/---

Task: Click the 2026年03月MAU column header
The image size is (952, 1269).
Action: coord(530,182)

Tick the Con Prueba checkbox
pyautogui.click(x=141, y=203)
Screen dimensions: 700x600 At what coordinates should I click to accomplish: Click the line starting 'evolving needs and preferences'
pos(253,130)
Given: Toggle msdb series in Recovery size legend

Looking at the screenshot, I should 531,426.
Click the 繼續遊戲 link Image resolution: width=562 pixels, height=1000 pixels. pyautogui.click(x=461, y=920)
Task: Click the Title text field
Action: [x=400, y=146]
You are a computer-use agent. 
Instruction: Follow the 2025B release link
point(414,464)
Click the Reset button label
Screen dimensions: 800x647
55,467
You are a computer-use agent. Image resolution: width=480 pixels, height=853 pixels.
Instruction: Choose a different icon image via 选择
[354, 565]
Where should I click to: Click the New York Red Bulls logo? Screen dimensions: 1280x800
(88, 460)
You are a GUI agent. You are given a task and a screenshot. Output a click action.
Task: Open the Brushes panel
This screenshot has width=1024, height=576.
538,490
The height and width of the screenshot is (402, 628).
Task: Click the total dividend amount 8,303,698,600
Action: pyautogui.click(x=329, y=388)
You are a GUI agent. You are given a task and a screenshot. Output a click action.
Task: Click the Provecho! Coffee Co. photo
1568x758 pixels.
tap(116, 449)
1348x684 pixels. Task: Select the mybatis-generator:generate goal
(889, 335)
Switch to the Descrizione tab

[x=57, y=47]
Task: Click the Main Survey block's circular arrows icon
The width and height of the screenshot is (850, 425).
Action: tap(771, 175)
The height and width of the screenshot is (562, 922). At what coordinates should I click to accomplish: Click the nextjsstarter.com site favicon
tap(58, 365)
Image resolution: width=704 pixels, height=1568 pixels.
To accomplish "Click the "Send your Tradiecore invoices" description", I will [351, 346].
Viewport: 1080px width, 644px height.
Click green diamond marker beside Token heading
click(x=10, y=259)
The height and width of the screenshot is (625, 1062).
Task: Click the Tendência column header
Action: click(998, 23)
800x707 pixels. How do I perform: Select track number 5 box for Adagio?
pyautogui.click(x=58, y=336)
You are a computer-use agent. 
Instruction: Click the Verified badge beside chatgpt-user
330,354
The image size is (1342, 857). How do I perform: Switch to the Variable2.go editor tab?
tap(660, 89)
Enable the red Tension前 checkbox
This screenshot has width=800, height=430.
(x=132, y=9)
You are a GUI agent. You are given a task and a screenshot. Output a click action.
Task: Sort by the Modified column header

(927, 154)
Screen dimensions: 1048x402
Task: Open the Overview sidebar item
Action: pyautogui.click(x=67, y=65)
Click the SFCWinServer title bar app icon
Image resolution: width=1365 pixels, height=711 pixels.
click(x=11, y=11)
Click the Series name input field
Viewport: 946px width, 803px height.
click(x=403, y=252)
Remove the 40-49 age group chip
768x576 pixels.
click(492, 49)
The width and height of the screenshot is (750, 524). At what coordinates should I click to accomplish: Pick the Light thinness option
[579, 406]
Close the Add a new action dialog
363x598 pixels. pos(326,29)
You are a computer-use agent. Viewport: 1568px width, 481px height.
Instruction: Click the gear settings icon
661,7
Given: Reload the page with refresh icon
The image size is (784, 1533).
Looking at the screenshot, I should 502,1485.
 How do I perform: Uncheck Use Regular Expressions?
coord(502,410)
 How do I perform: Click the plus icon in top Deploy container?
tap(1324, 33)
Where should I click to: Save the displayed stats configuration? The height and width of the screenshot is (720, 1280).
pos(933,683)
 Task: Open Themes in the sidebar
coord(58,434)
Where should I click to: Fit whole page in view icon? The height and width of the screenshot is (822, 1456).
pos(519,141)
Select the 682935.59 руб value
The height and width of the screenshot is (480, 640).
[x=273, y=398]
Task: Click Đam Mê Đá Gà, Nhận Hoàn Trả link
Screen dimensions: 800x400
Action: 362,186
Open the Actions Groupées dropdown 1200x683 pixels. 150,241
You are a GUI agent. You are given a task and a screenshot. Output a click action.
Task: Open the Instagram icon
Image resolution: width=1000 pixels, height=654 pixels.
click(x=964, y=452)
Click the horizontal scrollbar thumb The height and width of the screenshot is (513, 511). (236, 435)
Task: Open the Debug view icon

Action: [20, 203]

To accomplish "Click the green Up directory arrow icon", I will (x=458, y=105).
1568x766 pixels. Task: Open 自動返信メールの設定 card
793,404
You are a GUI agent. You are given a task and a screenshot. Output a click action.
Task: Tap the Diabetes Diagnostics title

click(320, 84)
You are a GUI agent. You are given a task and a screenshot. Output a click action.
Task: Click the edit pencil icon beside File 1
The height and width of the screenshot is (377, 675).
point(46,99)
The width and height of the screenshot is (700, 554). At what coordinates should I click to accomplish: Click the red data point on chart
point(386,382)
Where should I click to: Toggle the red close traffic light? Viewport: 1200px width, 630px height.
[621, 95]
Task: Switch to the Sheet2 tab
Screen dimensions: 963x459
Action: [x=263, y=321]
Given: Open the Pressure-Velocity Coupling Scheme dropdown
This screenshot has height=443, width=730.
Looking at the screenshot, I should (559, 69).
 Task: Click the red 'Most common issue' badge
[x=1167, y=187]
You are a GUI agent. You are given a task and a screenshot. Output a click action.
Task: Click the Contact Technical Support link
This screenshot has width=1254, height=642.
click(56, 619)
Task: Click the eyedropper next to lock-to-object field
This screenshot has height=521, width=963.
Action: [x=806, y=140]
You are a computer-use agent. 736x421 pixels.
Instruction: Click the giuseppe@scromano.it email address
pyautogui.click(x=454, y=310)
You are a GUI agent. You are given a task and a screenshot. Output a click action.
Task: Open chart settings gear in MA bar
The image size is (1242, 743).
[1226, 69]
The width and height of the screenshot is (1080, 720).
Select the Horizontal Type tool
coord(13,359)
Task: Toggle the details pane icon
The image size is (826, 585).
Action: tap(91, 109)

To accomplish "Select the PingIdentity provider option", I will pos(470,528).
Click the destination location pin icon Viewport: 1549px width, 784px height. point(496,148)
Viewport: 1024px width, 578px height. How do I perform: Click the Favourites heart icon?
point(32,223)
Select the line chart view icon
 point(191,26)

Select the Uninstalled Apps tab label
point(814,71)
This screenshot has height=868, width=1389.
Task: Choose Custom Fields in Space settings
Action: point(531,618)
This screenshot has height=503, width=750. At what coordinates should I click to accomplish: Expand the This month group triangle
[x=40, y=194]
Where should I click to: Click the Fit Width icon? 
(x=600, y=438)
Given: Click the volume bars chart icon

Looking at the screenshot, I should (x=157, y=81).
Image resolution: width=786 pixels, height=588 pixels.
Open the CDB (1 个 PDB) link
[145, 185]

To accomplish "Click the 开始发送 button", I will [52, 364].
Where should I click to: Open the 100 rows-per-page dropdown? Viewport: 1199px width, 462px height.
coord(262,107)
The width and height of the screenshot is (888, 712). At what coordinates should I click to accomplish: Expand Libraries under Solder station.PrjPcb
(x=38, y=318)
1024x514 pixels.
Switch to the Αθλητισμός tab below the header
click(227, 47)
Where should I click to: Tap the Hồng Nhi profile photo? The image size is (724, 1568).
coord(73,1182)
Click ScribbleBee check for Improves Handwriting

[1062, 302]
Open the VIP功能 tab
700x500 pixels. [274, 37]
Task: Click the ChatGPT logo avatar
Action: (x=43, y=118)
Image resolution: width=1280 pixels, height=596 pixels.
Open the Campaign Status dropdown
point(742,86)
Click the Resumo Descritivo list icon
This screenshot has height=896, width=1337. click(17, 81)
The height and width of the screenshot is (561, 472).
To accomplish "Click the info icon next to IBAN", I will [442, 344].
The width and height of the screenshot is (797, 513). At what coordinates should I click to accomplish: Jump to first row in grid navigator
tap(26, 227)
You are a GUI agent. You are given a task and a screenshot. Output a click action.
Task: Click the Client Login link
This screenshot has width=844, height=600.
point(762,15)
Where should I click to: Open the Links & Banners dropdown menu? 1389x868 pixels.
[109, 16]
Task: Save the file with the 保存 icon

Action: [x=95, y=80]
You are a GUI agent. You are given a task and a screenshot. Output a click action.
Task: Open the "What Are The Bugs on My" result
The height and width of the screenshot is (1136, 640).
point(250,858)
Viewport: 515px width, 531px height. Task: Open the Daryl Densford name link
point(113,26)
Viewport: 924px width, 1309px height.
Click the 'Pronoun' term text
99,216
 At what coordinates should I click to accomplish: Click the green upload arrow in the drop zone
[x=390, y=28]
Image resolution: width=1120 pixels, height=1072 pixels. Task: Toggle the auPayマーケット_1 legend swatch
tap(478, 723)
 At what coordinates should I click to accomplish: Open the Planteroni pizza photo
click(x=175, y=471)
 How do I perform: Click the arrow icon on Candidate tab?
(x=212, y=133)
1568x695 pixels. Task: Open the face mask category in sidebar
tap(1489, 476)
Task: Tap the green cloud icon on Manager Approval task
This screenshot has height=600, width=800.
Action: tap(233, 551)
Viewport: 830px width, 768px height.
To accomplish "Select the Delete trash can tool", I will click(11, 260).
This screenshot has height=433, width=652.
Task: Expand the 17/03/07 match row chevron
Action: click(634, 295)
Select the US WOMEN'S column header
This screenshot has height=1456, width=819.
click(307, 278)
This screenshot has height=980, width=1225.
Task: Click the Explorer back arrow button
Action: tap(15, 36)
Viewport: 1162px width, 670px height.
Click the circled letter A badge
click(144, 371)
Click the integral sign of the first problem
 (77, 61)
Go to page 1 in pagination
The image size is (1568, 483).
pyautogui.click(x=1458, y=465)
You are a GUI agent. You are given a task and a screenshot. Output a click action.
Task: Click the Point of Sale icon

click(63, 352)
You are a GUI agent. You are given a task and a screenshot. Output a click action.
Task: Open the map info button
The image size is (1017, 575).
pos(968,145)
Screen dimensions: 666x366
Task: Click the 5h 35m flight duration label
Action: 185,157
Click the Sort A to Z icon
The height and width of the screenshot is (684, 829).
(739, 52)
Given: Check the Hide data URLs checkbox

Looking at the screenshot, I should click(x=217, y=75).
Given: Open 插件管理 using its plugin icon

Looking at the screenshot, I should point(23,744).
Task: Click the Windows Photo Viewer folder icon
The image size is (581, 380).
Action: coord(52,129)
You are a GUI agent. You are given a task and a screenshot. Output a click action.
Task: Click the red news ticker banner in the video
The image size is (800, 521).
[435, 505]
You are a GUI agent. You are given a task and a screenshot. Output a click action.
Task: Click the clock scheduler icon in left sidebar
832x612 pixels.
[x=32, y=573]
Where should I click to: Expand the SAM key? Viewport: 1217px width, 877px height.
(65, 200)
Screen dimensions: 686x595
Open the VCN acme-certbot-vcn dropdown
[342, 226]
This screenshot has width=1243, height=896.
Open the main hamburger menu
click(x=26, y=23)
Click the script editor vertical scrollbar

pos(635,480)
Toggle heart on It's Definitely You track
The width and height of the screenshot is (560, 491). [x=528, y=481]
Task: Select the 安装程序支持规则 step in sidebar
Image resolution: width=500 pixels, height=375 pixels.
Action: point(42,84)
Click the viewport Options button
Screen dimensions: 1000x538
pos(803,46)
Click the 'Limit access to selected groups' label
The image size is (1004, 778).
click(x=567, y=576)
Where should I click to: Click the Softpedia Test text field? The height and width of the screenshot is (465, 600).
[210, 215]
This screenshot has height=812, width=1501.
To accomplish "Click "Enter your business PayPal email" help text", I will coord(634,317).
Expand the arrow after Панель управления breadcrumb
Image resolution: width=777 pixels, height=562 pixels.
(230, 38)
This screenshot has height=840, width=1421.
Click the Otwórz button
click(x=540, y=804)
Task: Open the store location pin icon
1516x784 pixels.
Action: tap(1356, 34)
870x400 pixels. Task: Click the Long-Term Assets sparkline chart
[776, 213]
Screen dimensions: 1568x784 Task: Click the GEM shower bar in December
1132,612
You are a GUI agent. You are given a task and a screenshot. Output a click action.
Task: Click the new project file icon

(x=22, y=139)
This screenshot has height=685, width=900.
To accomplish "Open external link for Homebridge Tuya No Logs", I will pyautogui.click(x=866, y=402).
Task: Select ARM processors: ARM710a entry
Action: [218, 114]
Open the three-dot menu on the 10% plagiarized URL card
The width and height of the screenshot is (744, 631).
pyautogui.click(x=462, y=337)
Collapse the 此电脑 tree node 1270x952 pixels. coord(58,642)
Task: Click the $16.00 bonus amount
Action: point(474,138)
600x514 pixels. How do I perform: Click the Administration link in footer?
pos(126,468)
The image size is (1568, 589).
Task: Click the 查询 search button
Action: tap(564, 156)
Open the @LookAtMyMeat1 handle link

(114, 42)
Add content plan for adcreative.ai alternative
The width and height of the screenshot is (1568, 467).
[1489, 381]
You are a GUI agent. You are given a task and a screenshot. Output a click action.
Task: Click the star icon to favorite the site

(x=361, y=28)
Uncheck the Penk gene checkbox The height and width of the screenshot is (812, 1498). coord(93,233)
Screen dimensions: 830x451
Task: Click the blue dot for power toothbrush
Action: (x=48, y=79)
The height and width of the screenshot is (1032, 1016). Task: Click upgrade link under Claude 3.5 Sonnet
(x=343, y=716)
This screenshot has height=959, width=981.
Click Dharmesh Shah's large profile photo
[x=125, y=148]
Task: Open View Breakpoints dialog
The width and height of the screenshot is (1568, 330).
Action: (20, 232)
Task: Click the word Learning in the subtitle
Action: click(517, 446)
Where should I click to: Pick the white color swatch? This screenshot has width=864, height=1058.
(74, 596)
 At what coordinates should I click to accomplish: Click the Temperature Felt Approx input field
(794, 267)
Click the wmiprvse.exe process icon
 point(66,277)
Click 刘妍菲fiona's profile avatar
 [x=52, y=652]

\---

(Work task)
What you return must be an exact retyping of the lines above starting at the line with "This screenshot has height=812, width=1501." and ending at the line with "This screenshot has height=685, width=900.", and nothing besides.

(Written response)
This screenshot has height=812, width=1501.
To accomplish "Click "Enter your business PayPal email" help text", I will coord(634,317).
Expand the arrow after Панель управления breadcrumb
Image resolution: width=777 pixels, height=562 pixels.
(230, 38)
This screenshot has height=840, width=1421.
Click the Otwórz button
click(x=540, y=804)
Task: Open the store location pin icon
1516x784 pixels.
Action: tap(1356, 34)
870x400 pixels. Task: Click the Long-Term Assets sparkline chart
[776, 213]
Screen dimensions: 1568x784 Task: Click the GEM shower bar in December
1132,612
You are a GUI agent. You are given a task and a screenshot. Output a click action.
Task: Click the new project file icon

(x=22, y=139)
This screenshot has height=685, width=900.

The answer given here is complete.